Woooooow. There were quarter-mile sections of this courses that were over 15%. He looked at me, "You look like you could be built for something like this. You've got those short legs, so you can get a fast turnover." Yeah... well... no. "How do you like those compression socks?" he asked. I'd had to roll the compression socks down a couple of inches because they covered my short little legs up past the knees.

"I don't know, to tell the truth," I told him. "I'm wearing them today more to hold me together than out of faith that they actually work."

"Well do your calves knot up really bad after a long run? Do they prevent that?" he asked.

"What? Um, no, I guess I don't get that. I mean I get tired and stuff. Tight. But knots? No."

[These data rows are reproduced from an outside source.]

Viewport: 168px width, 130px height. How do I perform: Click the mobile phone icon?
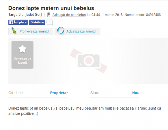click(49, 15)
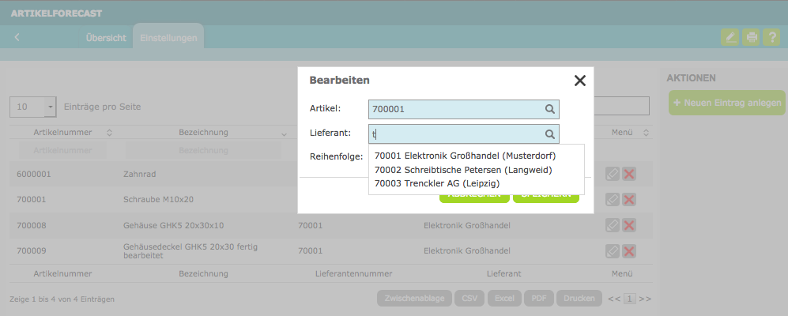The image size is (788, 316).
Task: Switch to the Übersicht tab
Action: (x=106, y=38)
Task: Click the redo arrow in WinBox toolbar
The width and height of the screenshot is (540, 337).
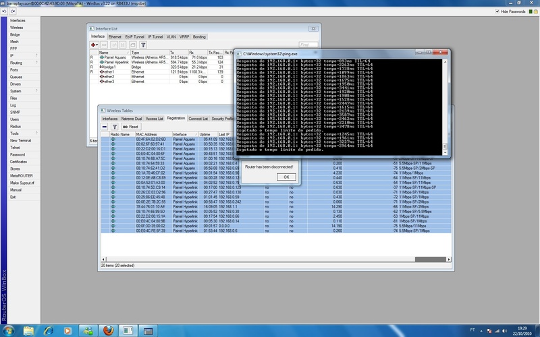Action: point(14,11)
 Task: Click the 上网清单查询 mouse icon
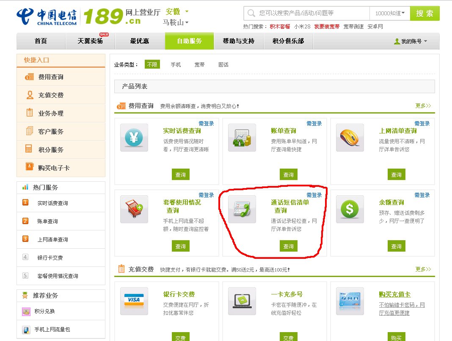pos(350,139)
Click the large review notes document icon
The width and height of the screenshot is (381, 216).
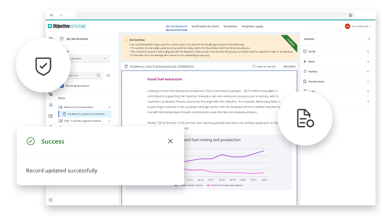point(305,118)
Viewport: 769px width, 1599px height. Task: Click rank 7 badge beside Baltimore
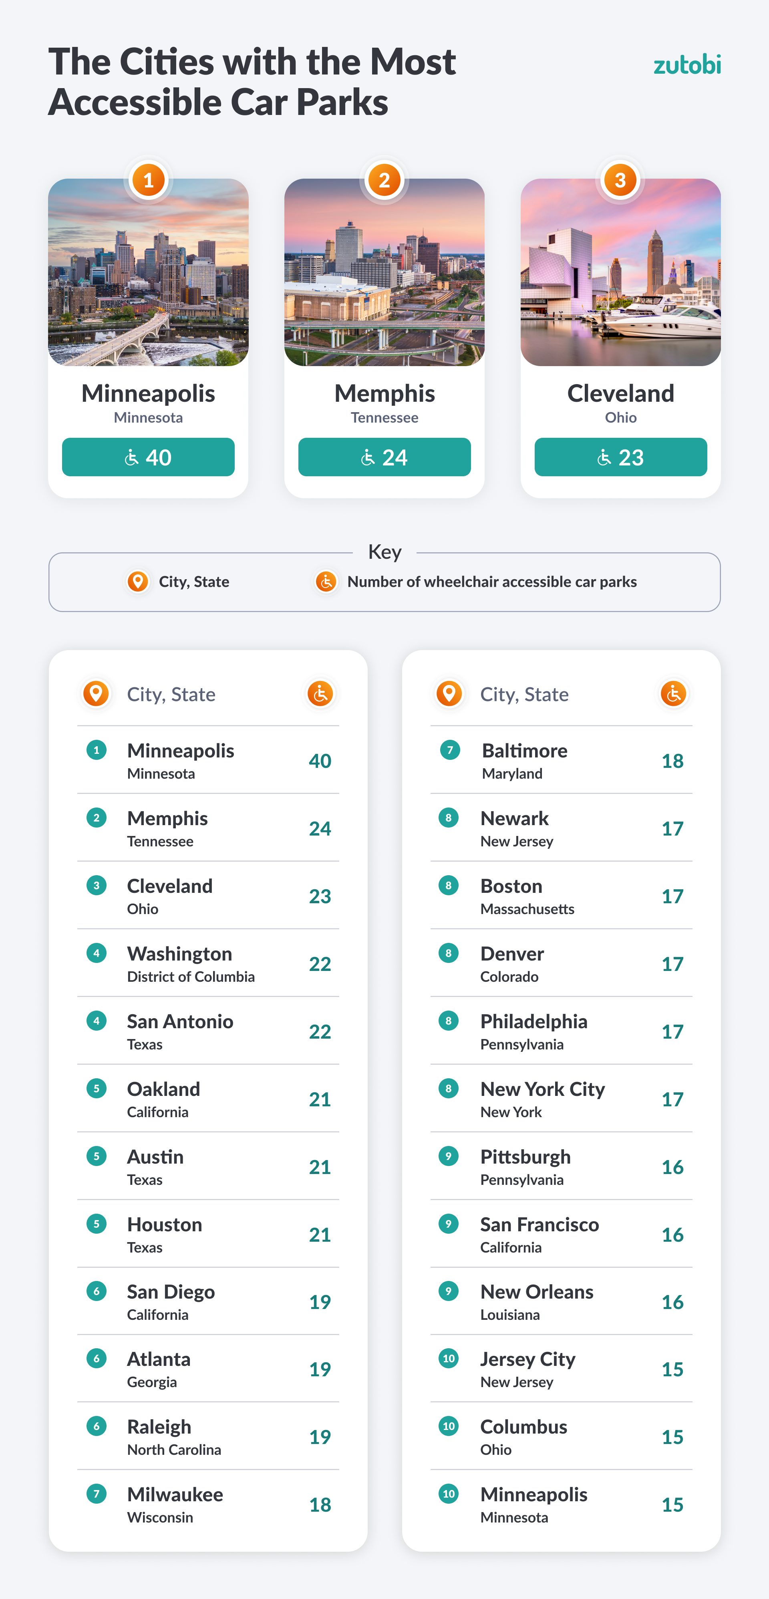coord(450,750)
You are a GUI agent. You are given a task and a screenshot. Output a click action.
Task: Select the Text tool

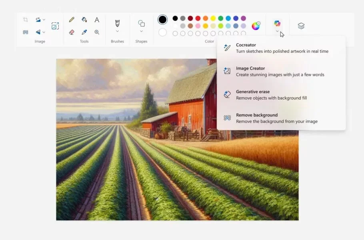point(96,19)
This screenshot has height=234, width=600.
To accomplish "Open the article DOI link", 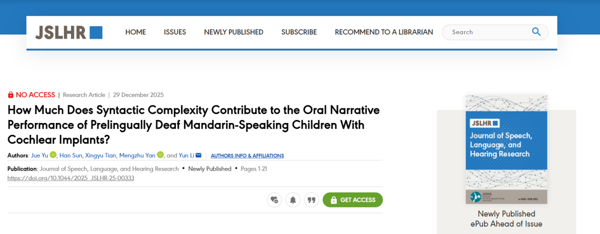I will (71, 178).
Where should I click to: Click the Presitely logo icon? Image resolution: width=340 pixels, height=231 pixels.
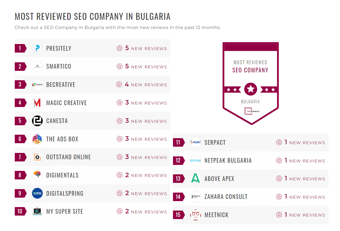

I went home and took an ice bath, then I took a hot epsom salt bath. With the chafe between my legs and my split... lip... it took a good several minutes to be able to submerge myself in the water and I yelped and whimpered like a hurt animal, but finally I was successful in submerging myself. That night I got a massage from our massage therapist at work. I asked her why my experience with foam rollers and massages hadn't been as painful as other people had described. But when she hit my IT band and I screamed, I felt what all those people were talking about. "I think it's because you never sit still. Your muscles never get a chance to knot up like other people's," she told me. Yeah, well I was a hurt unit. I crawled into bed after my massage and spent every free second I could find the next day asleep.

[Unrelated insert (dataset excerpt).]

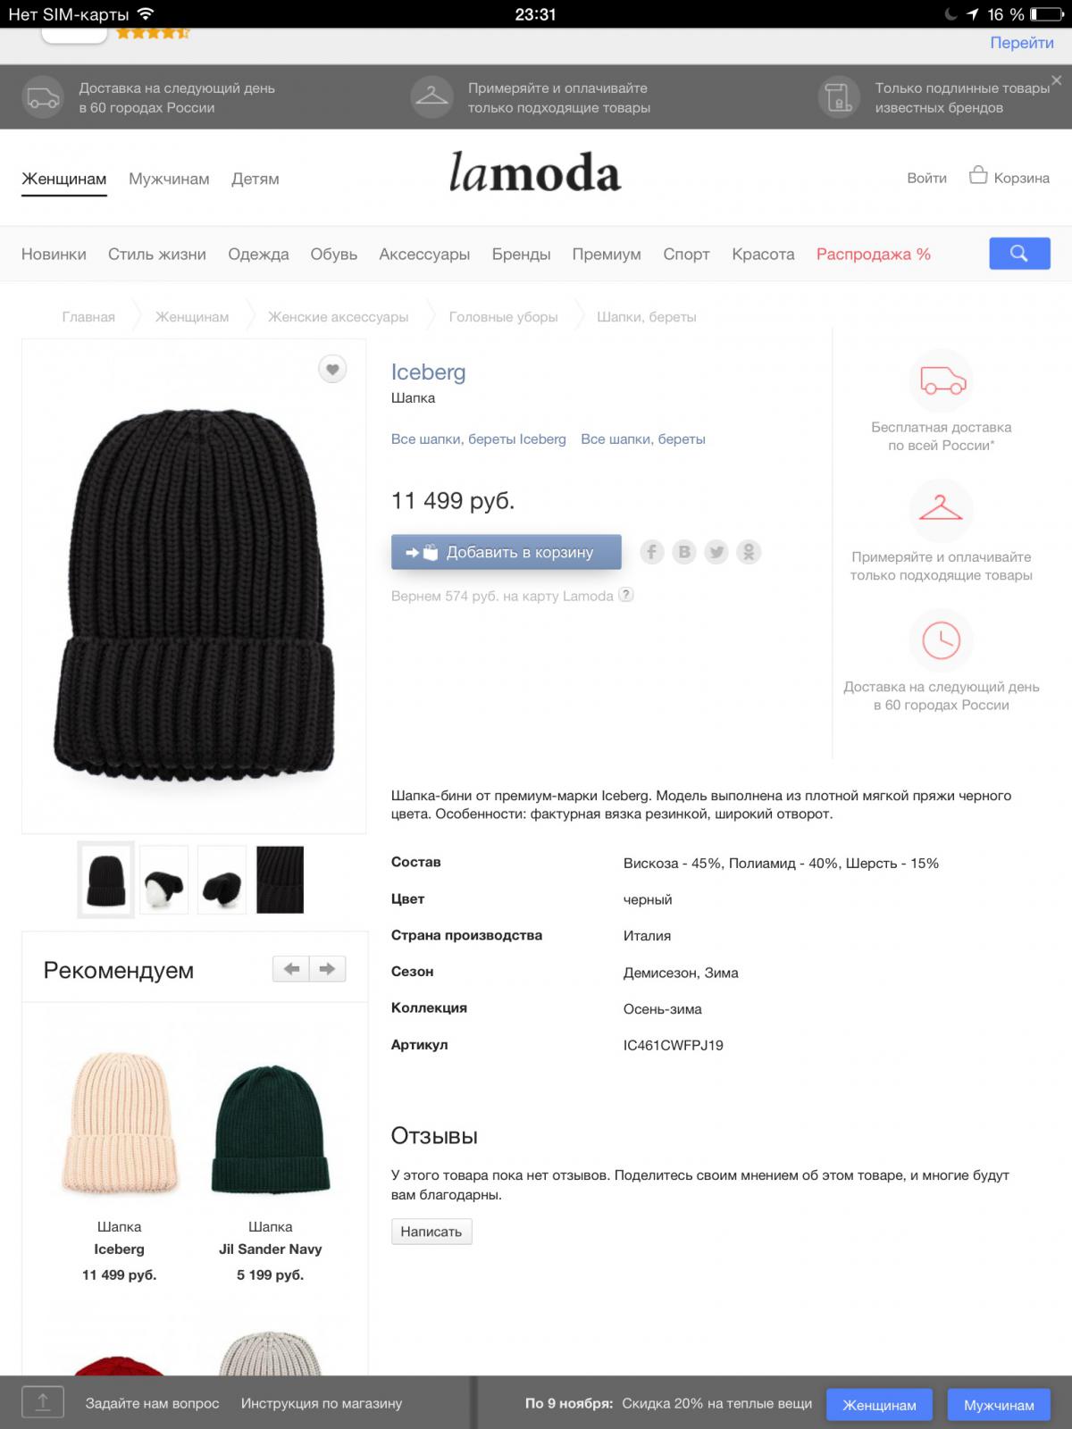Show next recommended items
Screen dimensions: 1072x1429
[x=328, y=969]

I think I deserve a recovery week.

4 comments:

tri like mary said...

I think a recovery week is the least you deserve! I love the descriptions of all the different people in the race. Part of what I love about racing is the people watching!

Judi said...

yay! claire is back to overtraining!

CoachLiz said...

I was eating grapes when I got to the part about the cadaver mummy dude breathing over your shoulder and I about choked on my grapes from laughing.

One day I would like to get back to San Fran.

Michelle said...

LOL @Judi! Yes, it is SO nice to have our Claire back!!!!!!!

I am such a dork. As I read this, I kept thinking, "I don't remember Claire getting a split lip - she didn't fall on her face...." Took until I saw the leading "..." before the last reference before I figured out your euphemism.

Oh, and you know I will be there for you with some $$ soon girl!!!!!